Rokarolla is an Android malware banking trojan capable of targeting 217 banking and cryptocurrency apps. It is distributed through malicious websites masquerading as legitimate apps like Chrome and TikTok and delivers its payload by impersonating Google Play Protect. Once installed, it requests broad permissions to capture lockscreen credentials (PIN, pattern, password), enabling device takeover. The trojan uses screen overlays to phish credentials, abuses Accessibility Services to harvest WhatsApp contacts, exfiltrates SMS messages, hijacks calls, logs keystrokes, manipulates clipboard data to redirect cryptocurrency transactions, and captures and exfiltrates screenshots with timestamps. It evades detection by hiding its app icon, disabling Google Play Protect, and muting device audio and vibrations to suppress security alerts and verification calls.

The malware enables attackers to take full control of infected Android devices, steal sensitive banking and cryptocurrency credentials, intercept communications, and manipulate cryptocurrency transactions. It compromises user privacy and financial security by harvesting contact information, SMS messages, and lockscreen credentials. The evasion techniques reduce the likelihood of user detection, increasing the risk of prolonged unauthorized access and fraudulent activity.

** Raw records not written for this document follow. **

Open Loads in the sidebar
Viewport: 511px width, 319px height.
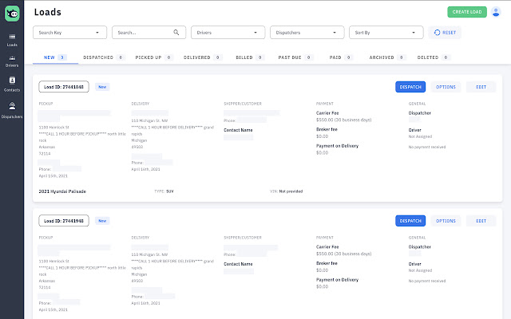point(12,39)
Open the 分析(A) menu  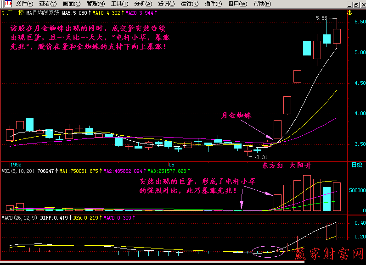tap(143, 4)

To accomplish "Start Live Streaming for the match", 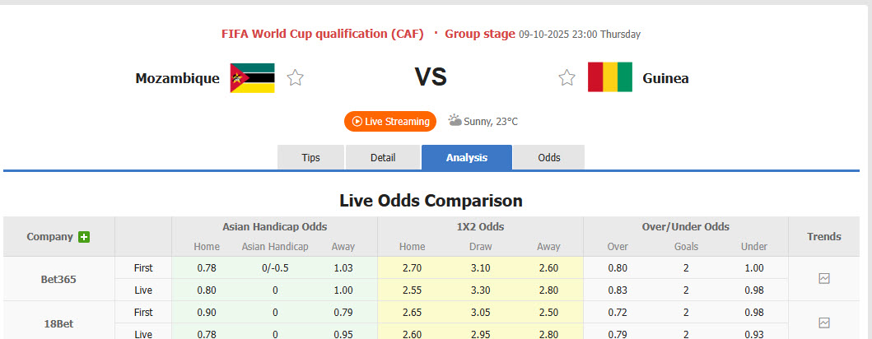I will [x=390, y=121].
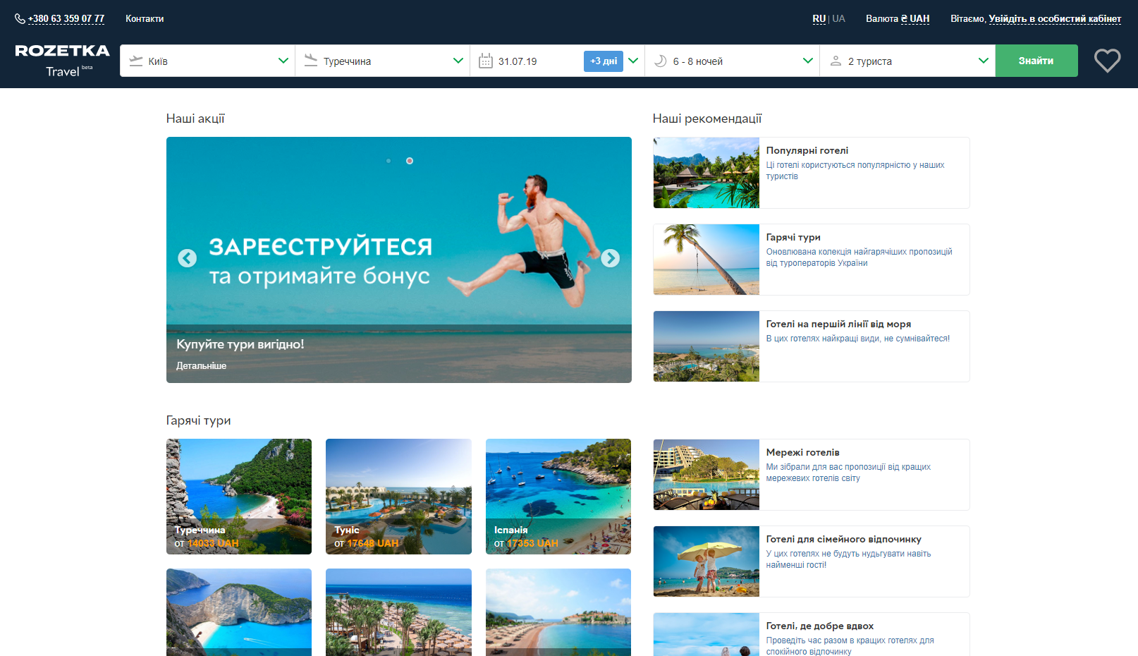1138x656 pixels.
Task: Follow the Детальніше link on banner
Action: 201,366
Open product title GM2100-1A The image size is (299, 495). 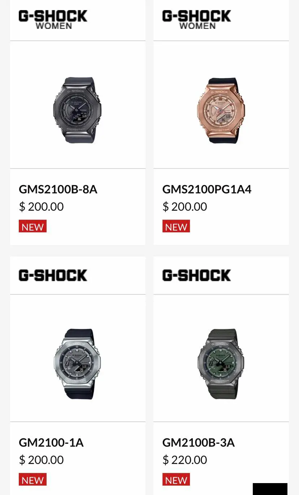coord(51,442)

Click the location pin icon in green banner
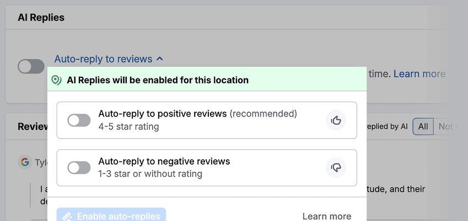pyautogui.click(x=56, y=80)
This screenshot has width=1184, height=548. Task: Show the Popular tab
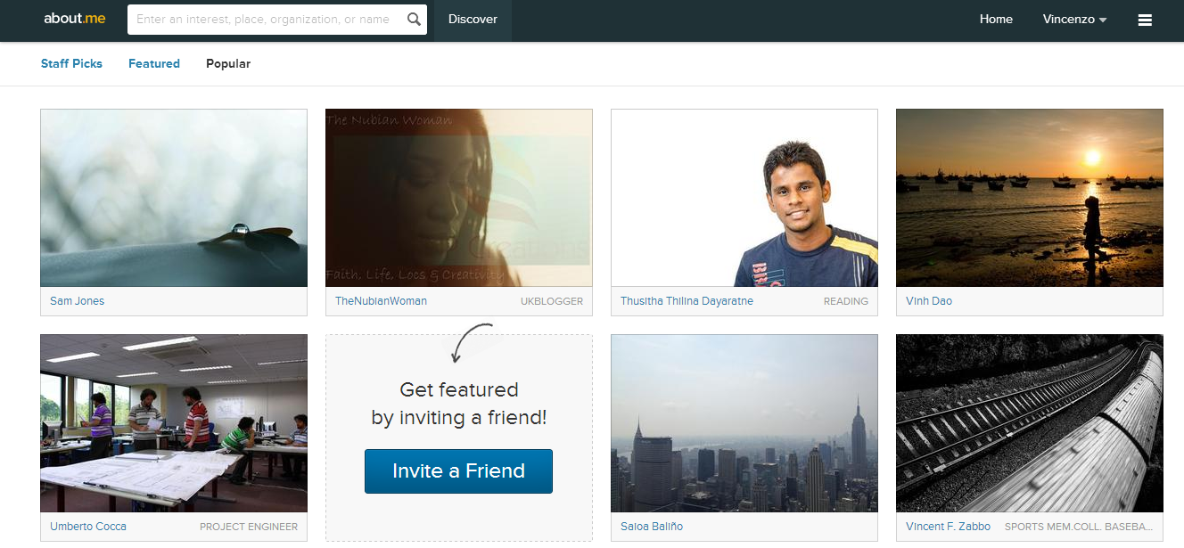pyautogui.click(x=228, y=64)
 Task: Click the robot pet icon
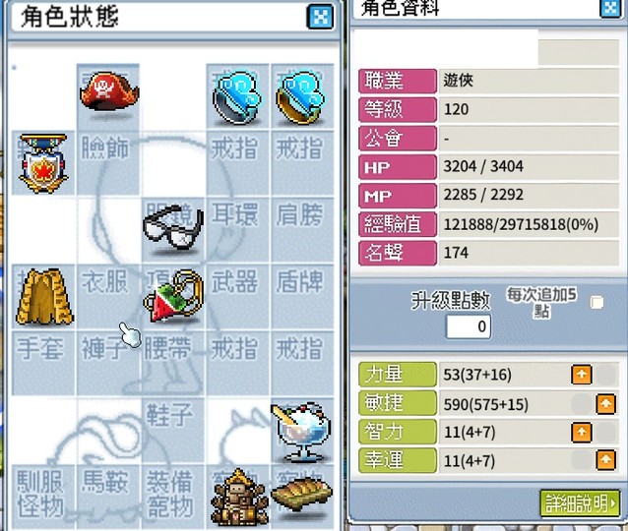coord(239,499)
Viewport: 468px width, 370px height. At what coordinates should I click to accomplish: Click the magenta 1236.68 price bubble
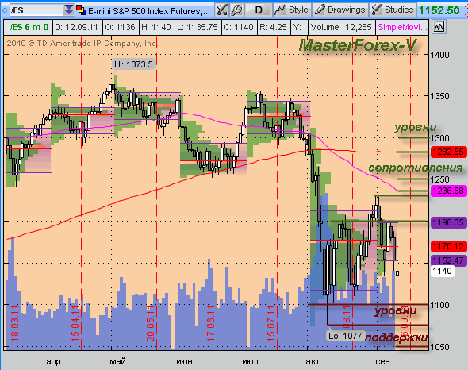coord(449,191)
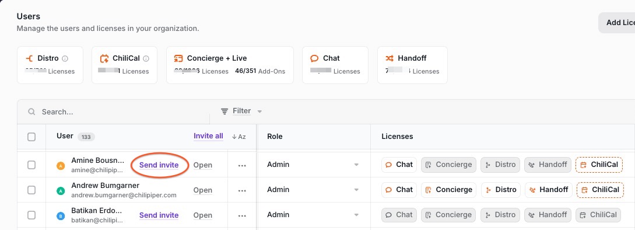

Patch status is not yet confirmed — check the vendor advisory for current remediation guidance. Users should avoid installing apps from untrusted sources and be cautious of apps impersonating legitimate services like Google Play Protect. Mobile security solutions that detect Rokarolla may help mitigate infection. Since the malware disables Google Play Protect and hides its presence, users should verify device security settings and consider factory resetting infected devices. Follow updates from security vendors like Zimperium for detection and removal tools.